Legends of the Dragonrealm, Vol II - By Richard A. Knaak Page 0,207

projects, such as those he and Rendel had been working on, were forever abandoned. The Tezerenee could take nothing with them.

It was Rendel’s notes Gerrod wanted. Rendel knew more than he did about the shrouded realm. Not all of it had been shared with his closest brother, though Gerrod doubted they had been as close as he had once supposed. You left me behind with the rest, brother dear. He only hoped that Rendel had also left behind his work. It was quite possible that his elder sibling had destroyed everything so as to keep that much longer whatever advantages he had uncovered in his research.
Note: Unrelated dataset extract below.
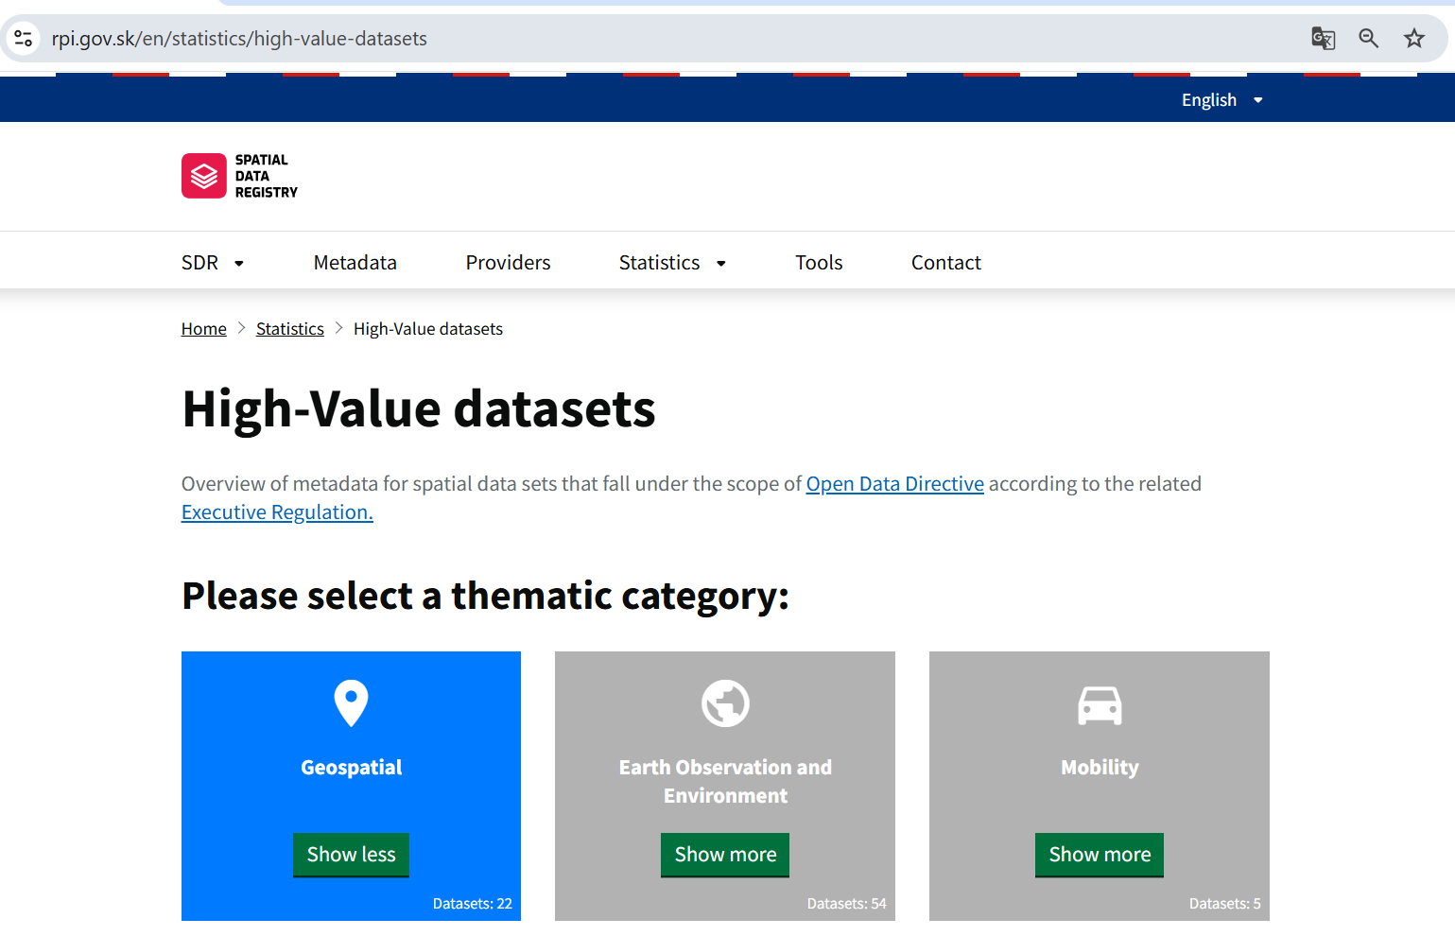The height and width of the screenshot is (936, 1455).
Task: Click Show less on the Geospatial category
Action: pos(351,855)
Fortune was with him. Not only were the notes he sought easy to locate, but they had been so meticulously organized that Gerrod found the proper sections within seconds. Evidently, Rendel was unconcerned about what these notes contained. They verified what he had read in Dru Zeree’s notes and added new information that the outsider had not known… or perhaps purposely ignored, dealing as they did with the region in which Melenea made her home. Gerrod allowed himself a quick, triumphant smile and closed the book. He knew that there were other notes, much more well hidden, but there was no time to search for those. What he had would suffice, anyway.

“So it is you.”

“Mother!” Gerrod turned on her, wondering desperately how she had been able to sneak up on him and also wondering if there were others behind her whom he also could not sense.

“I came back to see our home once more. Silly sentimentalism, isn’t it, my son?” The look on her face was unreadable, suggesting both mockery and truth.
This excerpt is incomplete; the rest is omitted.